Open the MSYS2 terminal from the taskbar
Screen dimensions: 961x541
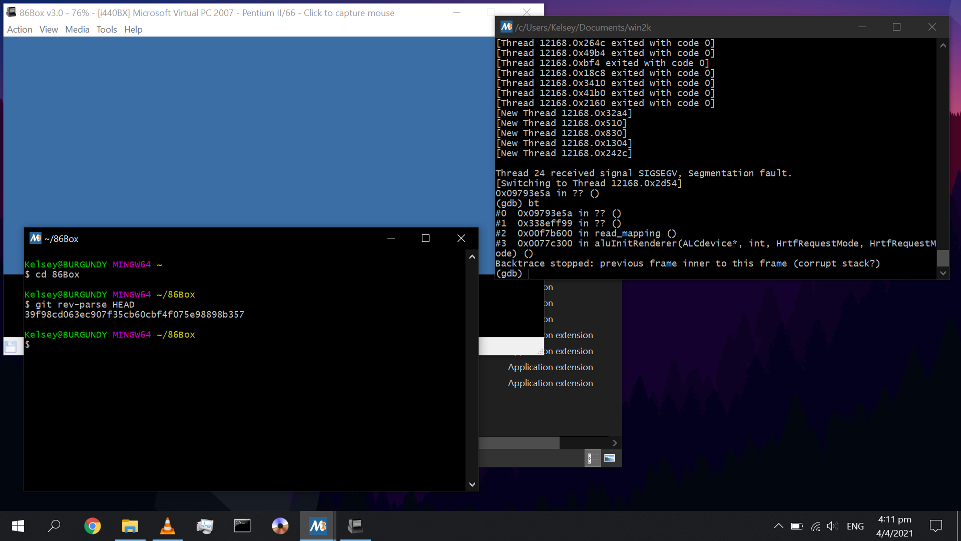coord(317,526)
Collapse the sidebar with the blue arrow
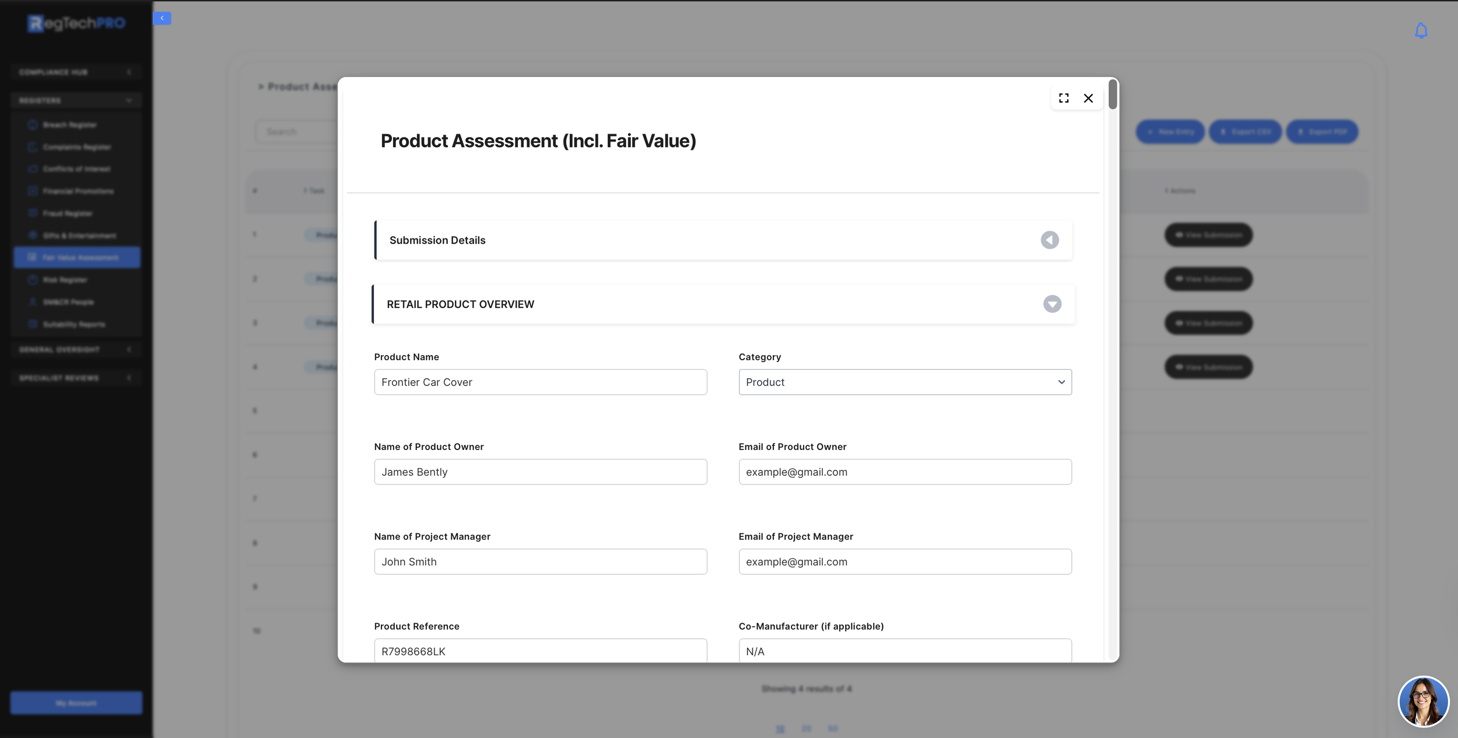Viewport: 1458px width, 738px height. tap(162, 18)
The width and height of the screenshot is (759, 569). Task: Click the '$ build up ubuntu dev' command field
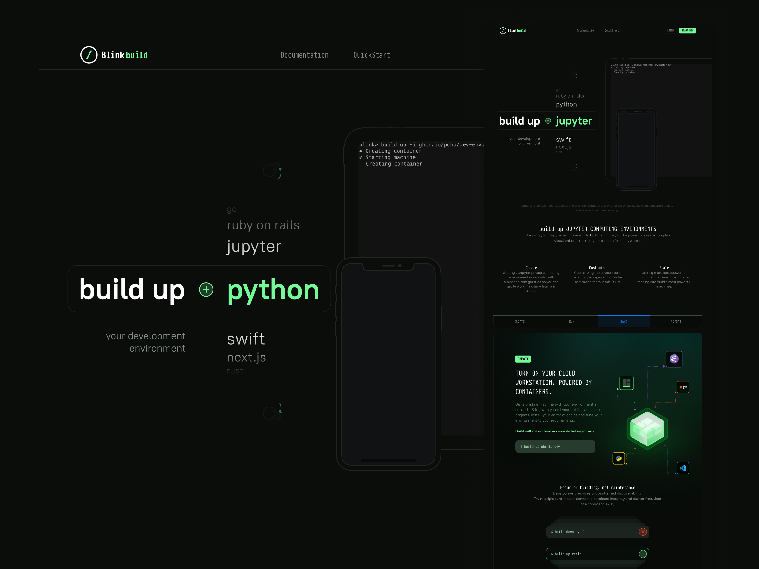[x=555, y=446]
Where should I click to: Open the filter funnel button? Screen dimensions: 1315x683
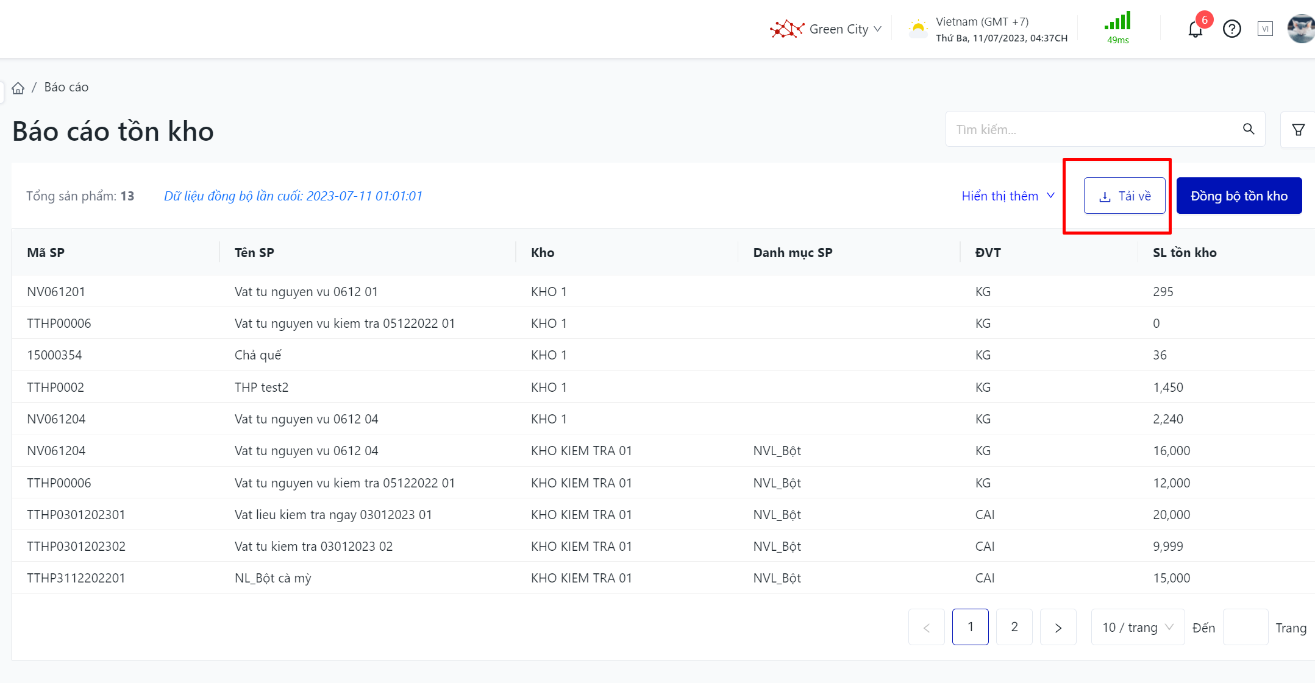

_ _ _

◆ ASSIGNED TASK ◆
Repeat the material above in full and unchanged, minus its images.

◆ TASK RESPONSE ◆
Open the MSYS2 terminal from the taskbar
Screen dimensions: 961x541
coord(317,526)
Collapse the sidebar with the blue arrow
Viewport: 1458px width, 738px height. tap(162, 18)
The width and height of the screenshot is (759, 569). Task: Click the '$ build up ubuntu dev' command field
[x=555, y=446]
Where should I click to: Open the filter funnel button? Screen dimensions: 1315x683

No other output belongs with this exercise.